Funeral services were held Monday, Oct. 17, at the Alsip and Persons Funeral Chapel in Nampa.
Lois was born in Forsythe, Mont., on Jan. 9, 1933, to Stella and Justus Wolfe. The daughter of a hard-working farm couple and the youngest of ten children, Lois was raised to be "strong and independent yet with a never-ending supply of unconditional love for her family and dear friends," her family said. "These qualities turned out to be just a small piece of the legacy she left to her children, grandchildren, and great-grandchildren."
The Wolfe family moved to Nampa when Lois was 3 years old. Lois enjoyed roller skating, riding her bicycle, and playing saxophone. She attended schools in Nampa, including Nampa High, which is where she met the love of her life, David C. Spencer. They were married March 24, 1951. Four children were born to that marriage.
David and Lois settled in Nampa where they worked side by side on their large family farm, he working the fields and the equipment and she tending the home and feeding the workers. "Lois could feed an army at the drop of a hat, which came in handy as her family expanded," her family noted.

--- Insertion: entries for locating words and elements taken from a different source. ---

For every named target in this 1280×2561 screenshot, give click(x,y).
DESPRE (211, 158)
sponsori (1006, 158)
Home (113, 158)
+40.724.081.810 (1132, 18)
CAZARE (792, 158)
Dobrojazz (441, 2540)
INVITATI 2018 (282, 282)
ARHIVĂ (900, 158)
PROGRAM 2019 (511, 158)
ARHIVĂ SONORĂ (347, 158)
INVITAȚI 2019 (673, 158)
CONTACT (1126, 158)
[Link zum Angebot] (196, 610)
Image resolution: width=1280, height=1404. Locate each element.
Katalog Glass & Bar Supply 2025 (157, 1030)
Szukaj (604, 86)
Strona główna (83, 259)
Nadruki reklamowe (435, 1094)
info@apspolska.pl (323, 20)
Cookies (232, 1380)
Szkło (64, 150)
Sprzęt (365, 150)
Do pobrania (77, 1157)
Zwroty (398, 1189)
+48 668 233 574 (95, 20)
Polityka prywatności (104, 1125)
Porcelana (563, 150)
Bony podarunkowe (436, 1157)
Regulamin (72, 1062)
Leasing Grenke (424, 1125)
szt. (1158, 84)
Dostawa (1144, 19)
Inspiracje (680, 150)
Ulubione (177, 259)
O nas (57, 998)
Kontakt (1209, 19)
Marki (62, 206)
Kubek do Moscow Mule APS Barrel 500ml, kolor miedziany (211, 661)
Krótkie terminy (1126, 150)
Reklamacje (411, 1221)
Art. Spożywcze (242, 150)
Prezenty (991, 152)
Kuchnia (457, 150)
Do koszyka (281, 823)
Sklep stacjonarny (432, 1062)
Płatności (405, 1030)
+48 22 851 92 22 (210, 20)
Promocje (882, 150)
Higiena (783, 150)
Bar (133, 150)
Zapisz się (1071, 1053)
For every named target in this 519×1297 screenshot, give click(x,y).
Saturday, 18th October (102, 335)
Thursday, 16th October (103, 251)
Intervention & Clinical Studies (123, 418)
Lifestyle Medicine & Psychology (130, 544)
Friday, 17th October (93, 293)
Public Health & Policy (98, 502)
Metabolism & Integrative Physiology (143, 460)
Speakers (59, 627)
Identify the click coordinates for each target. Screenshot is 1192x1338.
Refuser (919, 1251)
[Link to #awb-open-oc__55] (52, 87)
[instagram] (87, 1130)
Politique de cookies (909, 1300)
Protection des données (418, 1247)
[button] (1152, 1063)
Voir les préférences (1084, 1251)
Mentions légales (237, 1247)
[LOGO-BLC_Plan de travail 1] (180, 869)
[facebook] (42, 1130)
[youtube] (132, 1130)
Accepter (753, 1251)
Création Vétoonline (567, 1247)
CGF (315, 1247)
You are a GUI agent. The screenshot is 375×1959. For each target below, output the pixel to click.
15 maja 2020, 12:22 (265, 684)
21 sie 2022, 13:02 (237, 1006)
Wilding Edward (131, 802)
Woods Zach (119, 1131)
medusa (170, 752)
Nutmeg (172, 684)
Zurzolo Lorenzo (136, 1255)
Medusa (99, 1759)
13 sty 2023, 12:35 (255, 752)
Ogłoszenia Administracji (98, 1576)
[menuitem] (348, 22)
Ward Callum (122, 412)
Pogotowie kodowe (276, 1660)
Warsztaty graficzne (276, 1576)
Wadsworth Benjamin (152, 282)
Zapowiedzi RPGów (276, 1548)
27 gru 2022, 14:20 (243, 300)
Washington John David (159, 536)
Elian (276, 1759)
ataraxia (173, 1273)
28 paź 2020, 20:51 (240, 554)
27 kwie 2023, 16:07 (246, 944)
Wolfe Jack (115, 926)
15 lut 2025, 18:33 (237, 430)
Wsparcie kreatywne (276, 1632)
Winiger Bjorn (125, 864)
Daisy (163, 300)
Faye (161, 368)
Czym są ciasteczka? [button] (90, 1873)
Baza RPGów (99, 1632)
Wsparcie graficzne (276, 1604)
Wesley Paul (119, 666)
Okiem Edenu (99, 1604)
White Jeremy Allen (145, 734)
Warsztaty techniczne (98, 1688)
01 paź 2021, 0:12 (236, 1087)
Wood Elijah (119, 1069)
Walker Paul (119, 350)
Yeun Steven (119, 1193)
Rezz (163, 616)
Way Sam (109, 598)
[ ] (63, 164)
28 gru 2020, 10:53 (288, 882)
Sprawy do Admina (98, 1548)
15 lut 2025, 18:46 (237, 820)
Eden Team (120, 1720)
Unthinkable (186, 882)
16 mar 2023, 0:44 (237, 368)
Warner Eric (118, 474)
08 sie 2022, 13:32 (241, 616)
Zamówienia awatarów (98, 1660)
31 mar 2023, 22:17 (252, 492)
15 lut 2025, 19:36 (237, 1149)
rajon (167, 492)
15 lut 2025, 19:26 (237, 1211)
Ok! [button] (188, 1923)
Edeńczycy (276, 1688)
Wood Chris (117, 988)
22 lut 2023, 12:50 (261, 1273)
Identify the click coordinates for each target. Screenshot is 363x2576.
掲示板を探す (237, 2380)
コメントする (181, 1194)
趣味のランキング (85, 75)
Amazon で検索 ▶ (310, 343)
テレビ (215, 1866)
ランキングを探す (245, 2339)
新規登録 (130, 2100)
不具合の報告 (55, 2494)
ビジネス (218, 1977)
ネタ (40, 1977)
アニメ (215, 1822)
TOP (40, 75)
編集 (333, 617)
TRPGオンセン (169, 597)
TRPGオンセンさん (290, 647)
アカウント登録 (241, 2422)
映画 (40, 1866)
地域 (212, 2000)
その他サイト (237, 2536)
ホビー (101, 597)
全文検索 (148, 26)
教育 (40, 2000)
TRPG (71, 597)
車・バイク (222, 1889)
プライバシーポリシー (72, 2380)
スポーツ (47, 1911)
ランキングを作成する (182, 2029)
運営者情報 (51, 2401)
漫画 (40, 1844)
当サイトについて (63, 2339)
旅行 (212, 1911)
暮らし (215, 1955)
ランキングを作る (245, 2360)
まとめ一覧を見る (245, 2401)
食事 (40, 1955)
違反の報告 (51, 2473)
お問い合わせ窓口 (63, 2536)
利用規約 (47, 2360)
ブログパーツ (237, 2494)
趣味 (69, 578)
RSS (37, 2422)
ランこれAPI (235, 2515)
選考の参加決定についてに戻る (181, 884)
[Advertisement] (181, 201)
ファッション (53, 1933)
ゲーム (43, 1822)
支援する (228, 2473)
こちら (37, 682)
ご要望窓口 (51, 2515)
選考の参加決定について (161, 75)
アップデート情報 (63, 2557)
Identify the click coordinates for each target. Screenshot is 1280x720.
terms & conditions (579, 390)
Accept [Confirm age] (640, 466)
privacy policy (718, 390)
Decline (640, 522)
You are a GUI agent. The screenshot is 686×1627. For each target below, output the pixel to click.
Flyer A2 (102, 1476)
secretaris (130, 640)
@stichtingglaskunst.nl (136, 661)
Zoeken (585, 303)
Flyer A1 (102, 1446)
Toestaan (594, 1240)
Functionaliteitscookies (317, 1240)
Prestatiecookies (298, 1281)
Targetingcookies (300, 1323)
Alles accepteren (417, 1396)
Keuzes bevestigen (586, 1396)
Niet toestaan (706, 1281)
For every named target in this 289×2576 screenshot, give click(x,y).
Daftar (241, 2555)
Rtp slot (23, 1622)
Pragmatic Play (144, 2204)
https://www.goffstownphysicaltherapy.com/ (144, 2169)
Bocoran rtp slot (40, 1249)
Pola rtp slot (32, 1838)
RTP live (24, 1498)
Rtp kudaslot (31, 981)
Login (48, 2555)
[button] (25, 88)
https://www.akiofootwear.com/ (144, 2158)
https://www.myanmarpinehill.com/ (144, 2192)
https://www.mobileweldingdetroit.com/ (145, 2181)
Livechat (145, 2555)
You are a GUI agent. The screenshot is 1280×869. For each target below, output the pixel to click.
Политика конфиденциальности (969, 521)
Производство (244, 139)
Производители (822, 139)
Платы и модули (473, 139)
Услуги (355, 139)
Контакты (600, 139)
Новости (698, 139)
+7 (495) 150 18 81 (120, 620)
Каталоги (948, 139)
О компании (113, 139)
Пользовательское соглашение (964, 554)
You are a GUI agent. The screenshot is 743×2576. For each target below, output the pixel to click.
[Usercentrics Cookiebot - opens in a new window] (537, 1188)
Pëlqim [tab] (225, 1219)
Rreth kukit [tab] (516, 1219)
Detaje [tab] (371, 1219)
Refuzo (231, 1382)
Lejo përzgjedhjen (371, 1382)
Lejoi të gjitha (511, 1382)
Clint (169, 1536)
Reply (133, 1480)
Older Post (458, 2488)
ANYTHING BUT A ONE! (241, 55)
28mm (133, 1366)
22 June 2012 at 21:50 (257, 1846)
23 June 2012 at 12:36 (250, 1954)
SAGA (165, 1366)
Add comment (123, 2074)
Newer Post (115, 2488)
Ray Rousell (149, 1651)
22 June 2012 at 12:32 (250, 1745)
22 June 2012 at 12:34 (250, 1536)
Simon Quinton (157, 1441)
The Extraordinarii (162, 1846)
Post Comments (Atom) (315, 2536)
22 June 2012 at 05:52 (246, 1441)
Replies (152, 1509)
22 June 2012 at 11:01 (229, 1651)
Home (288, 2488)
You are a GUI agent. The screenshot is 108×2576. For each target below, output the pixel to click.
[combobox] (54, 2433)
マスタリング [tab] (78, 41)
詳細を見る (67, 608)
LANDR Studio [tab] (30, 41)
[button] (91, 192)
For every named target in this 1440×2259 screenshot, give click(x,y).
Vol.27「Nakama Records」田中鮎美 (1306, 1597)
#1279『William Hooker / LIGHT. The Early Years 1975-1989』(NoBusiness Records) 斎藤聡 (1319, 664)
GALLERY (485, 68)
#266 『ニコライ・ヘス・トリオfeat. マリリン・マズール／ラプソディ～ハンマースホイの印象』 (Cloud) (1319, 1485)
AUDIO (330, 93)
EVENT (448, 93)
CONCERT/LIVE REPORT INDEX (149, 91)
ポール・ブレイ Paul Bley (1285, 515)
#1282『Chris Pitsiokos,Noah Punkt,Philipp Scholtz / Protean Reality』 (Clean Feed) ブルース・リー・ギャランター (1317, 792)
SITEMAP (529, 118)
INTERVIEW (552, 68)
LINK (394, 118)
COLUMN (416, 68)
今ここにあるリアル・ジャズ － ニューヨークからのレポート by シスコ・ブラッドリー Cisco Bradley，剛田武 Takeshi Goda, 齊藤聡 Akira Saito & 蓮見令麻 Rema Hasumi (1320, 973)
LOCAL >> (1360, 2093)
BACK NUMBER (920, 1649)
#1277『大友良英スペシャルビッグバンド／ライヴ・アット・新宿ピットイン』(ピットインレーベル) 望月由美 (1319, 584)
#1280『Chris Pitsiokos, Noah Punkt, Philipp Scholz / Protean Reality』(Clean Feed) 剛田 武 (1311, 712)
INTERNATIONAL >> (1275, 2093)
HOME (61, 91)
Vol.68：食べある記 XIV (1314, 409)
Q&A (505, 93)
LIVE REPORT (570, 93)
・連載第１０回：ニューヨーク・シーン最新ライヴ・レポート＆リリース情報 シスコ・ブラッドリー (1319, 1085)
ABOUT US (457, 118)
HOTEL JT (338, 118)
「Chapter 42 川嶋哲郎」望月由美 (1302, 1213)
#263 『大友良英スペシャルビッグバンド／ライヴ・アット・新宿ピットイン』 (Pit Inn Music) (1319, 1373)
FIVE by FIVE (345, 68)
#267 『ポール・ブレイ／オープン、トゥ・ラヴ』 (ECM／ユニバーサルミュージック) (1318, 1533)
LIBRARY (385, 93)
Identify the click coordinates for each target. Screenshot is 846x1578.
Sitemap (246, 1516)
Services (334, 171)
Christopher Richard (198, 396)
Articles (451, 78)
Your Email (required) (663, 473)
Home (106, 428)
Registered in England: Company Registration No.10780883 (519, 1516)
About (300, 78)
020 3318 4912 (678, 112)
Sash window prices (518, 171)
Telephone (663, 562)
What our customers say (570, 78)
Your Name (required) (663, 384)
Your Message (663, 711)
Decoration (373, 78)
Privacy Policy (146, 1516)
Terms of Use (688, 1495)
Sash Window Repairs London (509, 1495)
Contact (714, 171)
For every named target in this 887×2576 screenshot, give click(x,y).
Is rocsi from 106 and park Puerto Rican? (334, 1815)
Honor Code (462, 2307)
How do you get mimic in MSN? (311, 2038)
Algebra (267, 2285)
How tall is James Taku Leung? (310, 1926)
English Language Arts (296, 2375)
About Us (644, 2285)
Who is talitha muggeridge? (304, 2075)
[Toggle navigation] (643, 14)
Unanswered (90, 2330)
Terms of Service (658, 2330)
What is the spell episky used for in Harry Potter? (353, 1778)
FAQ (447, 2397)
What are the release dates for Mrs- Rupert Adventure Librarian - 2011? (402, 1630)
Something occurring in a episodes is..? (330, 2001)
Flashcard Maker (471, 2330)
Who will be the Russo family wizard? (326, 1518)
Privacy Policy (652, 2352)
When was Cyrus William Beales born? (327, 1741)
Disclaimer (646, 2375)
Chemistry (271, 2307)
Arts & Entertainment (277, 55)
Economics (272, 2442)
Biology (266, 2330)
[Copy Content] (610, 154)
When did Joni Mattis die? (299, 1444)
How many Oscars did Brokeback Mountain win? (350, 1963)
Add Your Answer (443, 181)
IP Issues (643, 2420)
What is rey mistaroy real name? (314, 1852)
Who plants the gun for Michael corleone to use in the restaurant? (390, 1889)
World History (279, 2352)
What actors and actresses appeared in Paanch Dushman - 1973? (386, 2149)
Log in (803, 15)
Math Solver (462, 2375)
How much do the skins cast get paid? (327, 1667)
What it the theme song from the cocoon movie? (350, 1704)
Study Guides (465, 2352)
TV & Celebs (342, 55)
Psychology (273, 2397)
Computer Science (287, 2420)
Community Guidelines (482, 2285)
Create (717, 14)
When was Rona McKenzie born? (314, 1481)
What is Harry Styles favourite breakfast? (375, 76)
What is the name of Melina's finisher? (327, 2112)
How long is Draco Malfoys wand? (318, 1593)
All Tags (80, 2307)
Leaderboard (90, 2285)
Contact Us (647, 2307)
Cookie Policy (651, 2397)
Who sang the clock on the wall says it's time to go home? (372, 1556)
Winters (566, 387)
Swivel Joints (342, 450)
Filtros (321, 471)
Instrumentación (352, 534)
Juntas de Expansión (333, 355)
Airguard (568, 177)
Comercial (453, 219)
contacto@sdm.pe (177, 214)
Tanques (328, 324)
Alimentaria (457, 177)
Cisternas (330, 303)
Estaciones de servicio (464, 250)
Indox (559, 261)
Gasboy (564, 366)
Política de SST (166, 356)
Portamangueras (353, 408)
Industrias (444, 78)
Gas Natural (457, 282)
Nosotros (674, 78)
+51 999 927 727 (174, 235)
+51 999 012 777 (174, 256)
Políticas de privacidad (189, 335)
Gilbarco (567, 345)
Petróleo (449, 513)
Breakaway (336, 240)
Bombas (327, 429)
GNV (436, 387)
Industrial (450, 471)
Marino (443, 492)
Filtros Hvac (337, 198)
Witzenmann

The four Spencer children soon had families of their own but the thread that kept them all close was Lois, her family said. "Get-togethers and holiday dinners were always held at 'grandma's house' because that's the way she wanted it to be -- the whole family together, noisy and laughing and loving."
Lois was an active parent, supporting her children in their many endeavors both in and out of school. She was a Brownie, Girl Scout, and Cub Scout troop leader and also helped with various Little Britches Rodeo and high school rodeo events. "Whether in the stands, on the many 'playing fields,' or driving carpool, Lois was an ever-present source of encouragement and inspiration for her children and their peers," her family said.
Lois spent countless hours teaching her children and grandchildren how to knit, paint, garden, and even solder stained-glass.
Lois received an Associates of Arts in Interior Design and was an accomplished interior decorator, seamstress, and artist.
"Lois rode horses and chased bicycles, applied ice packs and pinned wedding veils," her family said. "She happily shared not-so-secret family recipes for cookies and breads, and cleverly answered all sorts of questions about babies, or gardening, or pretty much anything. She always had time to spare for her grandkids and possessed the boundless energy needed to keep up with their antics.
"They fondly remember sleepovers with custom-made pancakes in whatever critter shape they requested. In their eyes, grandma could do anything and everything, and could be counted on to have just the answer they needed regardless of the question at hand or how many millions of times it had been asked."
Lois joined her husband in selling real estate in 1988 and became a multi-million dollar producer.
"She touched so many people in so many different ways, her absence will be felt throughout the community," her family said.
Lois is survived by: her husband of over 54 years, David; her daughters Susan (English) and Becky (Shaw) of Mountain Home; her sons, Jeff, of Eagle and Brett of Star; 25 grandchildren, and 22 great-grandchildren (with 4 more on the way); her sisters, Vivian Taggart of Fair Oaks, Calif., and Erma Cooper of San Jose, Calif., and a brother, Kenneth Wolfe, of Washington.
She was preceded in death by her parents and six siblings.
In lieu of cards or flowers, the family suggests planting a rose bush in her memory as the rose was her favorite flower, or donations may be made to the Horizon Home Health and Hospice, 1310 American Legion Blvd., Mountain Home, ID 83647.